Every record below should appear in your answer, copied exactly.

=== Data for analysis ===

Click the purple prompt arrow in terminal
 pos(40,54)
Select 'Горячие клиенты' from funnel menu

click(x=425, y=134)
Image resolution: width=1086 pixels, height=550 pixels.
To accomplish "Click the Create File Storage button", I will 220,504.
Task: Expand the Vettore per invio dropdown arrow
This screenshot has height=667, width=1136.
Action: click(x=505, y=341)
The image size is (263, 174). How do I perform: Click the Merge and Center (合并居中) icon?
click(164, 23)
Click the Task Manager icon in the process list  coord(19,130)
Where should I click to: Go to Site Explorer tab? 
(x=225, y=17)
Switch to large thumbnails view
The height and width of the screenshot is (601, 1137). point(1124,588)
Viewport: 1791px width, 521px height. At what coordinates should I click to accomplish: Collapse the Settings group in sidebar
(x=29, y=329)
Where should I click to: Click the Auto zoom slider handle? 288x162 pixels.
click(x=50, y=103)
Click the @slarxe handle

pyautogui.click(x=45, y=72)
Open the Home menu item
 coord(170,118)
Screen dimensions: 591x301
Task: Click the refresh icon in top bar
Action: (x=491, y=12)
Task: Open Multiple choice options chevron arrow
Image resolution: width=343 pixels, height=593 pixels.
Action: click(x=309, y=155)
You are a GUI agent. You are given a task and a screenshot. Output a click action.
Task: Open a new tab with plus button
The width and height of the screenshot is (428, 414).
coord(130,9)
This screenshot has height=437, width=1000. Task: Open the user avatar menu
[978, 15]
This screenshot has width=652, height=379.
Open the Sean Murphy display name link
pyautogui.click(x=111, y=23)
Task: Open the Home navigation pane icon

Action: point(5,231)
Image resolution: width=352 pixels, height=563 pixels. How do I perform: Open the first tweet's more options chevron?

===

* [Result of this task]
Click the purple prompt arrow in terminal
 pos(40,54)
Select 'Горячие клиенты' from funnel menu

click(x=425, y=134)
Image resolution: width=1086 pixels, height=550 pixels.
To accomplish "Click the Create File Storage button", I will 220,504.
Task: Expand the Vettore per invio dropdown arrow
This screenshot has height=667, width=1136.
Action: click(x=505, y=341)
The image size is (263, 174). How do I perform: Click the Merge and Center (合并居中) icon?
click(164, 23)
Click the Task Manager icon in the process list  coord(19,130)
Where should I click to: Go to Site Explorer tab? 
(x=225, y=17)
Switch to large thumbnails view
The height and width of the screenshot is (601, 1137). point(1124,588)
Viewport: 1791px width, 521px height. At what coordinates should I click to accomplish: Collapse the Settings group in sidebar
(x=29, y=329)
Where should I click to: Click the Auto zoom slider handle? 288x162 pixels.
click(x=50, y=103)
Click the @slarxe handle

pyautogui.click(x=45, y=72)
Open the Home menu item
 coord(170,118)
Screen dimensions: 591x301
Task: Click the refresh icon in top bar
Action: (x=491, y=12)
Task: Open Multiple choice options chevron arrow
Image resolution: width=343 pixels, height=593 pixels.
Action: click(x=309, y=155)
You are a GUI agent. You are given a task and a screenshot. Output a click action.
Task: Open a new tab with plus button
The width and height of the screenshot is (428, 414).
coord(130,9)
This screenshot has height=437, width=1000. Task: Open the user avatar menu
[978, 15]
This screenshot has width=652, height=379.
Open the Sean Murphy display name link
pyautogui.click(x=111, y=23)
Task: Open the Home navigation pane icon

Action: point(5,231)
Image resolution: width=352 pixels, height=563 pixels. How do I perform: Open the first tweet's more options chevron?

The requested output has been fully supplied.